Anxiety and fear accompany the excitement, sure. But it feels pretty fucking reassuring to be this in love with the experience of living.

Never ‘Enough’

Nothing is ever ‘enough’ for you.  

My friend said this to me yesterday, but she isn’t the first. My Ex had emphatically expressed the same sentiment for years.

I considered the comment. Wellthat’s a good position to be in… I said, unsure whether to feel critical of my demanding nature, or perhaps self-assured by it.

Don’t you think? I added.

The truth is that I don’t want to find my happiness living an ordinary life. I want seek out experiences that turn my stomach to knots. I want to take chances, to laugh wildly (if at times nervously) in the midst of uncertainty. I choose to be restless and unsatisfied. And I only hope that I may continue to passionately  chase my dreams, that I may continue to dream, knowing that as long as I live I will never have experienced “enough”.

Of course, plenty of people living ordinary lives seem much happier than me.  They have a Doctor they see, and a Dentist. They attend community events, and grow gardens. They have families, and foundations, and love surrounding them. They have a network of support within their communities. They celebrate holidays, and plan their vacations properly. They punctuate their calendars with exclamation points!! They feel comfortable in their homes and their careers, as they build a future.

I, on the other hand, live out of a backpack. I moved to Olympia a few months ago, where I sleep on a couch in the living room of a friend’s apartment. I’m leaving my new job in a few weeks. I feel pretty lonely because I haven’t been here long enough to make strong connections. I daydream constantly.
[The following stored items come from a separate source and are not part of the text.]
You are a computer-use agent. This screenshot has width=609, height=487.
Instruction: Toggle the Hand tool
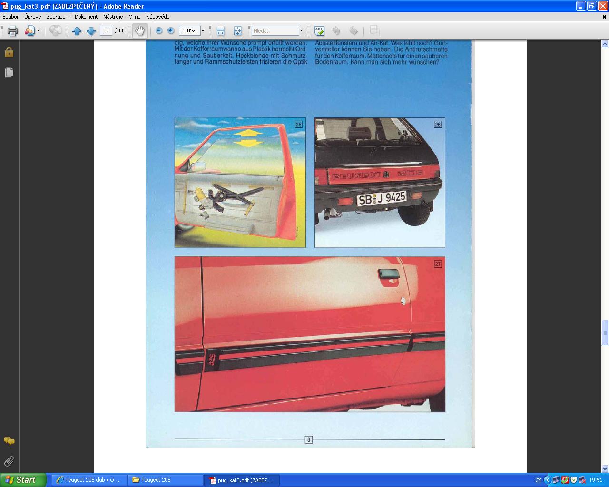point(139,31)
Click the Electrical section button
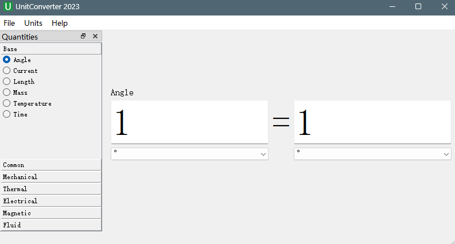The width and height of the screenshot is (455, 244). 52,201
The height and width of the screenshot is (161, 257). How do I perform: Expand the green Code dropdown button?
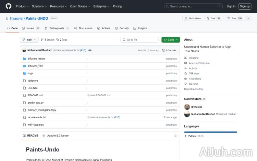[x=171, y=40]
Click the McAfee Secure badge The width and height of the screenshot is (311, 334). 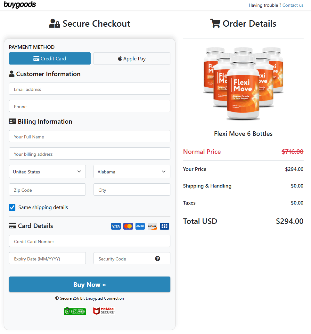click(104, 311)
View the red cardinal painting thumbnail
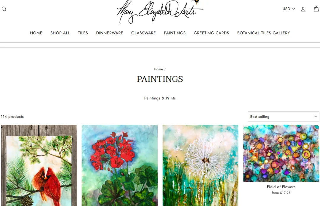Image resolution: width=320 pixels, height=206 pixels. pyautogui.click(x=39, y=165)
I am constricted because I don’t have a car, and my new bike was stolen. I imbibe considerably, and complain that I’m not hiking enough. My life is very far from perfect, which is everything I need.

I can- and I will- demand more. This place is as temporary as anywhere else, because what I’m looking for isn’t a place to settle into, but rather a point to jump off from. Although it has led me on some unnerving adventures, my passion is ultimately what guides me. And I like that. I like asking my heart, Where to next?

Ready and Not

It’s been a month. More than that, actually. And I’m still lost. My savings is slowly being chipped away at and the fear of never accomplishing my ridiculous and glorious dream has set in. There is only one option. To take a risk. I had a plane to catch.

And I didn’t.

Because that wasn’t MY dream. It was a dream created by me, for someone else. Because I was afraid of what I wanted- for myself. But now I’m free. I don’t have a lease. I don’t have a car. Or much of a job. I could leave at any time. I am adventure-ready! But I’m SO not ready.

Leica May-Nov 2015 316
She ponders.. On the wild Washington Coast

The time is now. Or maybe next month. Sometime before Christmas. Next year, I swear. Maybe never. This is my anxiety. This is the fear that I must overcome before I can go anywhere. Or maybe not. Maybe the journey is where I find the answers I’m searching for. It almost doesn’t matter anymore what I do. As long as I go.